**TRECHO:**

Mercadante diz que a dificuldade origina-se na escassez de funcionários concursados e de cargos comissionados no Ibama. O déficit de mão de obra não permite suprir uma vaga na Amazônia abrindo uma brecha em Brasília, por exemplo. Esse entrave burocrático foi reduzido graças a dois concursos do Ibama, um em 2002 e outro no ano passado, para a contratação de novos funcionários. Mas o impacto não chegou a ser tão positivo para a conservação porque houve uma decisão de concentrar funcionários do órgão na capital federal, para atender às necessidades do próprio governo, como o licenciamento ambiental para obras de infra-estrutura. Dos 545 milhões de reais que o Ibama têm à disposição para pagar aos seus empregados, pouco mais da metade destina-se aos salários de pessoal lotado na sua sede.

Parcerias têm funcionado bem melhor para as unidades localizadas na Amazônia. Um exemplo disso é o programa Áreas Protegidas da Amazônia (ARPA), que tem o valor total de 400 milhões de dólares, obtido através de doações de organismos multilaterais, Ongs internacionais e dos governos do Brasil e de outros países. Parte do dinheiro será usado em investimentos nas áreas protegidas da região. E 240 milhões de dólares foram destinados a um fundo administrado pelo Fundo Nacional para a Biodiversidade (Funbio), que tem como objetivo render dividendos anuais para financiar a estruturação e manutenção de Unidades de Conservação na Amazônia no longo prazo. “É uma forma de sempre poder atender as demandas dos chefes das áreas com rapidez”, explica o gestor do Programa de Apoio ao ARPA do WWF, Fernando Vasconcelos. Em 2006, o ARPA financiou a conclusão de 16 planos de manejo em UCs na Amazônia e mais 17 estão em andamento.

Mas fora a bonança do ARPA, a realidade de caixa com que Ibama e MMA lidam é infinitamente mais apertada. Uma saída que vem sendo buscada pela burocracia é fazer com que pelo menos algumas das Unidades de Conservação do país se tornem auto-sustentáveis, estruturando programas que incentivem a visitação de Parques Nacionais. O primeiro passo foi a escolha de 23 parques que terão prioridade nos investimentos em infra-estrutura de visitação. Agora, o Ibama está contratando uma empresa de tecnologia que vai uniformizar a rede de cobrança de entradas dos visitantes e impedir que os recursos desapareçam no caixa-geral da instituição. Segundo o diretor de Ecossistemas do Ibama, Valmir Ortega, dentro da estratégia de revitalização dos Parques Nacionais, estão previstas até o fim do primeiro semestre de 2007 as regularizações fundiárias de Itatiaia e da Chapada Diamantina.

**DADOS FORNECIDOS:**
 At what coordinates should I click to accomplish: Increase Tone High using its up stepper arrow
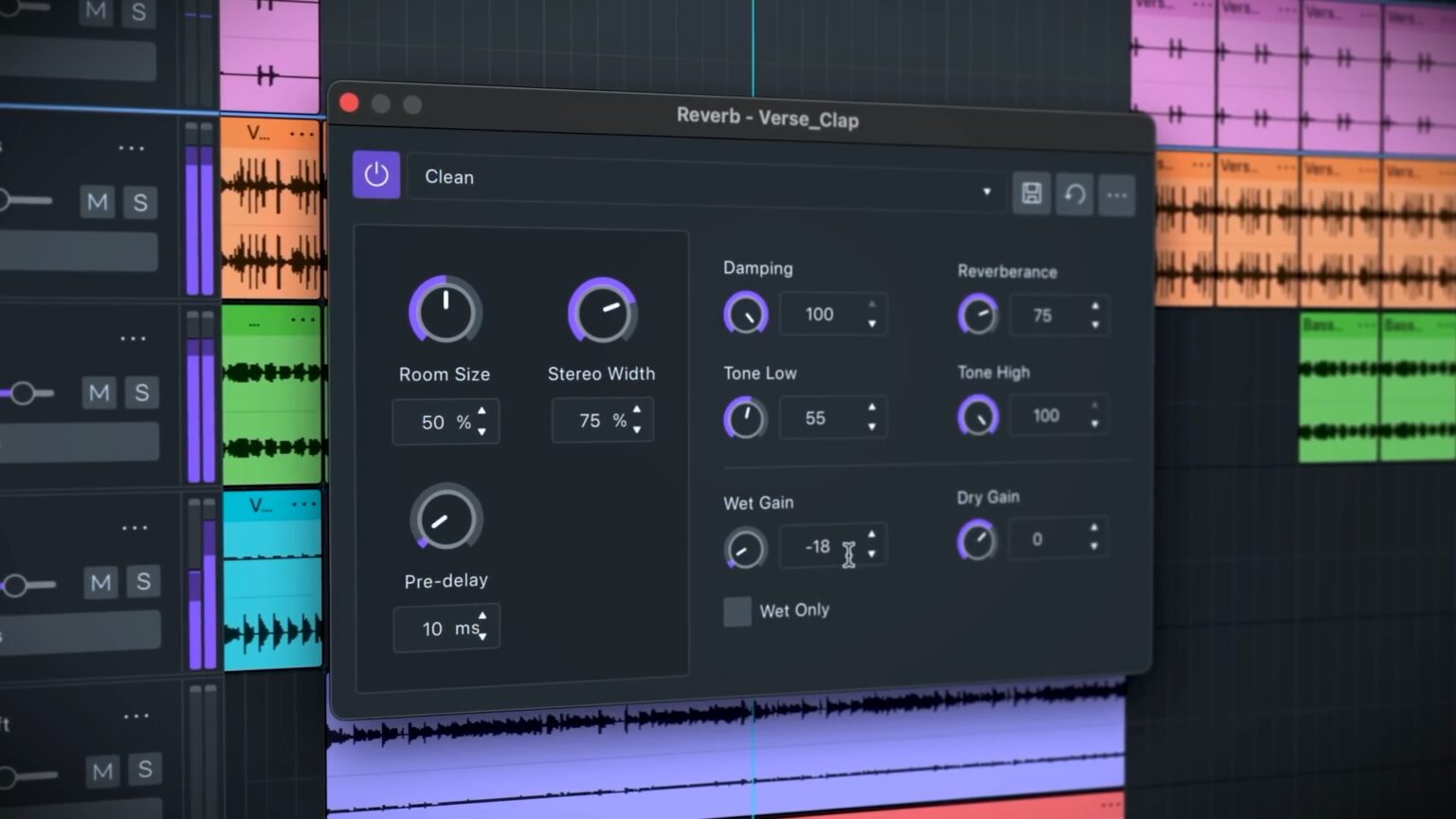[x=1095, y=407]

**ETAPAS DO EXERCÍCIO:**
[1] Liste todos os valores em dinheiro citados no trecho sobre o Ibama e as Unidades de Conservação.
[2] Responda com base no trecho sobre o Ibama e as Unidades de Conservação:
(a) Onde foi decidido concentrar funcionários do Ibama?
(b) Quantos planos de manejo o ARPA financiou até a conclusão em 2006?
(c) Quantos parques foram escolhidos com prioridade para investimentos em visitação?
[3] Escreva a continuação do trecho sobre o Ibama e as Unidades de Conservação a partir da última frase.

**RESULTADOS POR TAREFA:**
[1]
- 545 milhões de reais
- 400 milhões de dólares
- 240 milhões de dólares

[2]
(a) Na capital federal.
(b) 16.
(c) 23.

[3]
Nem só dinheiro

“Essa escolha do governo é totalmente válida. Abrir os parques para visitação aumenta a arrecadação e ajuda dar a dimensão do valor ambiental e social das unidades de conservação”, diz Barros, representante da TNC e coordenadora do Fórum de Áreas Protegidas. Em sua opinião, a principal forma de atrair recursos financeiros para as áreas protegidas é traçar para elas estratégias de utilização. Nesse ponto, entraria em jogo o pagamento por serviços ambientais. Por exemplo, a qualidade da água retirada de um rio cuja nascente está em uma UC pode ser remunerada por usuários. Ou ainda, a propriedade de seqüestrar carbono por uma larga extensão de floresta intacta seria financiada por países que necessitam reduzir suas emissões. O único problema das alternativas identificadas como serviços ambientais é que elas ainda estão engatinhando.

De imediato, o que o governo tem em mãos para a implementação das UCs são os parcos recursos orçamentários e a compensação ambiental. A compensação está prevista no artigo 36 da Lei do Sistema Nacional de Unidades de Conservação (9985/ 2000). Trata-se da obrigação para empreendedores que causam impacto ambiental de investir no mínimo 0,5% do valor total de uma obra em áreas protegidas. “A lei nos dá opções para o financiamento de uma unidade de conservação, o único problema é que ainda não conseguimos consolidá-las”, explica Ortega, que considera a compensação um instrumento “vital” para a saúde financeira das áreas protegidas. Ele diz que a novela para acertar o método de cobrança da compensação está próxima do fim. Até o momento, o Ibama já pactuou 350 milhões de reais com a iniciativa privada por compensações.

São recursos valiosos, mas que estão sob risco, pois empresários, liderados pela Confederação Nacional da Indústria (CNI) estão em uma briga ferrenha para tornar a compensação inconstitucional. O gerente de Economia da Conservação Internacional (CI), Alexandre de Almeida Prado, levanta outra dúvida sobre a validade da compensação. Para ele, o instrumento pode se tornar uma espécie de “caixinha” do setor privado aos órgãos ambientais. Seria como trazer para as instâncias licenciadoras uma pressão para aprovar projetos degradantes que ao mesmo tempo renderiam bom dinheiro às áreas protegidas. “Temos que olhar a compensação com visão crítica. É como se prostituir”, diz Prado.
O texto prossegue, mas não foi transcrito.